(What you are asked to do): Print, exactly and completely, the data that appears below.

(Pixel coordinate grounding data)
_ _ _ _ _
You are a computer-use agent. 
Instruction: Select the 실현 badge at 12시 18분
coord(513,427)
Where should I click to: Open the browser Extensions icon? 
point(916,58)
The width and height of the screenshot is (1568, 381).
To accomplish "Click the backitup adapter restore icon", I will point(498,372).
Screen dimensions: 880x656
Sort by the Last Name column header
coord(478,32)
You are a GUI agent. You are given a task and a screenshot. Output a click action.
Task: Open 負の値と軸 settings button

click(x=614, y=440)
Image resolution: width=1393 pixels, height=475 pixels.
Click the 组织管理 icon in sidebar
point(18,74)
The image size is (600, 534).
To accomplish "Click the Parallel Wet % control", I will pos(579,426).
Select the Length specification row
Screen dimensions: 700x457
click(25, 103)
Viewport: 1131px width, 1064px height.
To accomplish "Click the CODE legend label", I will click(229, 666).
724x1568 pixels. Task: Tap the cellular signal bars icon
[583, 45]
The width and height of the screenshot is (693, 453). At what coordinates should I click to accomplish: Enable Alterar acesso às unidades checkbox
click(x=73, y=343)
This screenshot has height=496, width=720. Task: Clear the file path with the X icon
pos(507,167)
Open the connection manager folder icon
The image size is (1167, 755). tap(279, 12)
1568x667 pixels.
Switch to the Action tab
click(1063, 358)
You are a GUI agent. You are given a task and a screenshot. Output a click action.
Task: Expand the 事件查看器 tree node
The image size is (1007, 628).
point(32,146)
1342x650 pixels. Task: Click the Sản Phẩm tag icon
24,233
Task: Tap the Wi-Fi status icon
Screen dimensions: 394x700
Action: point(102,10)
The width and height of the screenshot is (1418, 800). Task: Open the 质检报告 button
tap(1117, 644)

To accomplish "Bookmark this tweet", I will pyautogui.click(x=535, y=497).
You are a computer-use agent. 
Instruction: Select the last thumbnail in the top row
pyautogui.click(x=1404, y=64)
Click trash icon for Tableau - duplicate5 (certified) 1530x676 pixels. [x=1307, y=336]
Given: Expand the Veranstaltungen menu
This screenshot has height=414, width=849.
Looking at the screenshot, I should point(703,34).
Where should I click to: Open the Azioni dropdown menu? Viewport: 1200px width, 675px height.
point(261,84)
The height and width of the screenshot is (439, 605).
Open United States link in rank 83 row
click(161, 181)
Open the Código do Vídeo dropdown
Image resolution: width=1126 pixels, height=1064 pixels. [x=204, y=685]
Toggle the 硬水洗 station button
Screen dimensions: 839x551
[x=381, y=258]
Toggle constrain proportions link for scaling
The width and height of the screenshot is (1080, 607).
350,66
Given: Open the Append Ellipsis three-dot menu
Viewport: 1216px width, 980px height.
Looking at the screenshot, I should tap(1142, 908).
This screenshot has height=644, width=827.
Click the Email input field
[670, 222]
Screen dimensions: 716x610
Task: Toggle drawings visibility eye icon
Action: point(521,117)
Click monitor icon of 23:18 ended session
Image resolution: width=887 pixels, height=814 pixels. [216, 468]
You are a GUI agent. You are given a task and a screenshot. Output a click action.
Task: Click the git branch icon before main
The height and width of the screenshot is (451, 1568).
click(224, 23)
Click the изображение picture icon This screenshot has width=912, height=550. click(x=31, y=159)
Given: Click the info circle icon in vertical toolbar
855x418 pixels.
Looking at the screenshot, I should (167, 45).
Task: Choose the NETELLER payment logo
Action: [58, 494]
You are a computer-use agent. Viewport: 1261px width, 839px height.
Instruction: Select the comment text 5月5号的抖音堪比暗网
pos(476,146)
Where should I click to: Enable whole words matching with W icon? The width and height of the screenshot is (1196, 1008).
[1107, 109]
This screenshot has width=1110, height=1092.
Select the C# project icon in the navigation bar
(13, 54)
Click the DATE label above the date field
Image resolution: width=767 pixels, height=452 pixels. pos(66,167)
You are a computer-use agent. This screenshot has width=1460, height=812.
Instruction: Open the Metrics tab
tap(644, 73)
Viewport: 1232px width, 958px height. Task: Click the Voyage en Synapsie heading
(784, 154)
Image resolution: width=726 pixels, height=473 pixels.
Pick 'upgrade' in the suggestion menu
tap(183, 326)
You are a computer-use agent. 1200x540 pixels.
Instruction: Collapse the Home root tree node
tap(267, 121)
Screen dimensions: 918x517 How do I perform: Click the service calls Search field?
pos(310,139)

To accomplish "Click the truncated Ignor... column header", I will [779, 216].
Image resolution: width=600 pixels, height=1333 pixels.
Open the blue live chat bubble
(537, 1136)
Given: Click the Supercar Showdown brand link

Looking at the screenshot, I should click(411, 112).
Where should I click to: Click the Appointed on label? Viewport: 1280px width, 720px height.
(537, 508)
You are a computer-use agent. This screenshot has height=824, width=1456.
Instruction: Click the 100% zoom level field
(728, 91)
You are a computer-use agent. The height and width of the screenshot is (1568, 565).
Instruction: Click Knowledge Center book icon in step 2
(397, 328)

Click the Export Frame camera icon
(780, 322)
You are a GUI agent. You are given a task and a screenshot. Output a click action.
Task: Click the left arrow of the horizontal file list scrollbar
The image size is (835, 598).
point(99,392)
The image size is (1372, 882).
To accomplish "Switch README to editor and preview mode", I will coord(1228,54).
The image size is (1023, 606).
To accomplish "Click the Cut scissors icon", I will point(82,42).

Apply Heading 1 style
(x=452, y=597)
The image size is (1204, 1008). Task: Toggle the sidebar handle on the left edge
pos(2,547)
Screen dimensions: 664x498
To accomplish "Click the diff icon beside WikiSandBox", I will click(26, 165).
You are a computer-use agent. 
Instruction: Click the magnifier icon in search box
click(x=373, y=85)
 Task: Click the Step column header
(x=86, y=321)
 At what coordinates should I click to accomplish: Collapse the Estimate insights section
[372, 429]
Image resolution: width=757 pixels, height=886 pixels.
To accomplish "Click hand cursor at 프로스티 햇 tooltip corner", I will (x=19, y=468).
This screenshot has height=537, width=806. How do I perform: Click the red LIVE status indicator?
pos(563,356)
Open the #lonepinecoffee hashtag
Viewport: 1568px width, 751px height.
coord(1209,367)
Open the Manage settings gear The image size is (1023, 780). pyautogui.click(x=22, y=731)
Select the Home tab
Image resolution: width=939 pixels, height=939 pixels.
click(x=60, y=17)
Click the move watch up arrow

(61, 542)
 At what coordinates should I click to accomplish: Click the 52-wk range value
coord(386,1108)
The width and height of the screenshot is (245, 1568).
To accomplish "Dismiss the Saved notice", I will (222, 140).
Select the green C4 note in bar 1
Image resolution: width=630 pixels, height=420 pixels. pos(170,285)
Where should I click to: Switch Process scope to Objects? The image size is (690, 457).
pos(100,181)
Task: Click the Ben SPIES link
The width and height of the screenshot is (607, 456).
_ _ _ _ _
(Written reply):
You are a computer-use agent. 
Instruction: Select the 실현 badge at 12시 18분
coord(513,427)
Where should I click to: Open the browser Extensions icon? 
point(916,58)
The width and height of the screenshot is (1568, 381).
To accomplish "Click the backitup adapter restore icon", I will point(498,372).
Screen dimensions: 880x656
Sort by the Last Name column header
coord(478,32)
You are a GUI agent. You are given a task and a screenshot. Output a click action.
Task: Open 負の値と軸 settings button

click(x=614, y=440)
Image resolution: width=1393 pixels, height=475 pixels.
Click the 组织管理 icon in sidebar
point(18,74)
The image size is (600, 534).
To accomplish "Click the Parallel Wet % control", I will pos(579,426).
Select the Length specification row
Screen dimensions: 700x457
click(25, 103)
Viewport: 1131px width, 1064px height.
To accomplish "Click the CODE legend label", I will click(229, 666).
724x1568 pixels. Task: Tap the cellular signal bars icon
[583, 45]
The width and height of the screenshot is (693, 453). At what coordinates should I click to accomplish: Enable Alterar acesso às unidades checkbox
click(x=73, y=343)
This screenshot has height=496, width=720. Task: Clear the file path with the X icon
pos(507,167)
Open the connection manager folder icon
The image size is (1167, 755). tap(279, 12)
1568x667 pixels.
Switch to the Action tab
click(1063, 358)
You are a GUI agent. You are given a task and a screenshot. Output a click action.
Task: Expand the 事件查看器 tree node
The image size is (1007, 628).
point(32,146)
1342x650 pixels. Task: Click the Sản Phẩm tag icon
24,233
Task: Tap the Wi-Fi status icon
Screen dimensions: 394x700
Action: point(102,10)
The width and height of the screenshot is (1418, 800). Task: Open the 质检报告 button
tap(1117, 644)

To accomplish "Bookmark this tweet", I will pyautogui.click(x=535, y=497).
You are a computer-use agent. 
Instruction: Select the last thumbnail in the top row
pyautogui.click(x=1404, y=64)
Click trash icon for Tableau - duplicate5 (certified) 1530x676 pixels. [x=1307, y=336]
Given: Expand the Veranstaltungen menu
This screenshot has height=414, width=849.
Looking at the screenshot, I should point(703,34).
Where should I click to: Open the Azioni dropdown menu? Viewport: 1200px width, 675px height.
point(261,84)
The height and width of the screenshot is (439, 605).
Open United States link in rank 83 row
click(161, 181)
Open the Código do Vídeo dropdown
Image resolution: width=1126 pixels, height=1064 pixels. [x=204, y=685]
Toggle the 硬水洗 station button
Screen dimensions: 839x551
[x=381, y=258]
Toggle constrain proportions link for scaling
The width and height of the screenshot is (1080, 607).
350,66
Given: Open the Append Ellipsis three-dot menu
Viewport: 1216px width, 980px height.
Looking at the screenshot, I should tap(1142, 908).
This screenshot has height=644, width=827.
Click the Email input field
[670, 222]
Screen dimensions: 716x610
Task: Toggle drawings visibility eye icon
Action: point(521,117)
Click monitor icon of 23:18 ended session
Image resolution: width=887 pixels, height=814 pixels. [216, 468]
You are a GUI agent. You are given a task and a screenshot. Output a click action.
Task: Click the git branch icon before main
The height and width of the screenshot is (451, 1568).
click(224, 23)
Click the изображение picture icon This screenshot has width=912, height=550. click(x=31, y=159)
Given: Click the info circle icon in vertical toolbar
855x418 pixels.
Looking at the screenshot, I should (167, 45).
Task: Choose the NETELLER payment logo
Action: [58, 494]
You are a computer-use agent. Viewport: 1261px width, 839px height.
Instruction: Select the comment text 5月5号的抖音堪比暗网
pos(476,146)
Where should I click to: Enable whole words matching with W icon? The width and height of the screenshot is (1196, 1008).
[1107, 109]
This screenshot has width=1110, height=1092.
Select the C# project icon in the navigation bar
(13, 54)
Click the DATE label above the date field
Image resolution: width=767 pixels, height=452 pixels. pos(66,167)
You are a computer-use agent. This screenshot has width=1460, height=812.
Instruction: Open the Metrics tab
tap(644, 73)
Viewport: 1232px width, 958px height. Task: Click the Voyage en Synapsie heading
(784, 154)
Image resolution: width=726 pixels, height=473 pixels.
Pick 'upgrade' in the suggestion menu
tap(183, 326)
You are a computer-use agent. 1200x540 pixels.
Instruction: Collapse the Home root tree node
tap(267, 121)
Screen dimensions: 918x517 How do I perform: Click the service calls Search field?
pos(310,139)

To accomplish "Click the truncated Ignor... column header", I will [779, 216].
Image resolution: width=600 pixels, height=1333 pixels.
Open the blue live chat bubble
(537, 1136)
Given: Click the Supercar Showdown brand link

Looking at the screenshot, I should click(411, 112).
Where should I click to: Click the Appointed on label? Viewport: 1280px width, 720px height.
(537, 508)
You are a computer-use agent. This screenshot has height=824, width=1456.
Instruction: Click the 100% zoom level field
(728, 91)
You are a computer-use agent. The height and width of the screenshot is (1568, 565).
Instruction: Click Knowledge Center book icon in step 2
(397, 328)

Click the Export Frame camera icon
(780, 322)
You are a GUI agent. You are given a task and a screenshot. Output a click action.
Task: Click the left arrow of the horizontal file list scrollbar
The image size is (835, 598).
point(99,392)
The image size is (1372, 882).
To accomplish "Switch README to editor and preview mode", I will coord(1228,54).
The image size is (1023, 606).
To accomplish "Click the Cut scissors icon", I will point(82,42).

Apply Heading 1 style
(x=452, y=597)
The image size is (1204, 1008). Task: Toggle the sidebar handle on the left edge
pos(2,547)
Screen dimensions: 664x498
To accomplish "Click the diff icon beside WikiSandBox", I will click(26, 165).
You are a computer-use agent. 
Instruction: Click the magnifier icon in search box
click(x=373, y=85)
 Task: Click the Step column header
(x=86, y=321)
 At what coordinates should I click to accomplish: Collapse the Estimate insights section
[372, 429]
Image resolution: width=757 pixels, height=886 pixels.
To accomplish "Click hand cursor at 프로스티 햇 tooltip corner", I will (x=19, y=468).
This screenshot has height=537, width=806. How do I perform: Click the red LIVE status indicator?
pos(563,356)
Open the #lonepinecoffee hashtag
Viewport: 1568px width, 751px height.
coord(1209,367)
Open the Manage settings gear The image size is (1023, 780). pyautogui.click(x=22, y=731)
Select the Home tab
Image resolution: width=939 pixels, height=939 pixels.
click(x=60, y=17)
Click the move watch up arrow

(61, 542)
 At what coordinates should I click to accomplish: Click the 52-wk range value
coord(386,1108)
The width and height of the screenshot is (245, 1568).
To accomplish "Dismiss the Saved notice", I will (222, 140).
Select the green C4 note in bar 1
Image resolution: width=630 pixels, height=420 pixels. pos(170,285)
Where should I click to: Switch Process scope to Objects? The image size is (690, 457).
pos(100,181)
Task: Click the Ben SPIES link
The width and height of the screenshot is (607, 456).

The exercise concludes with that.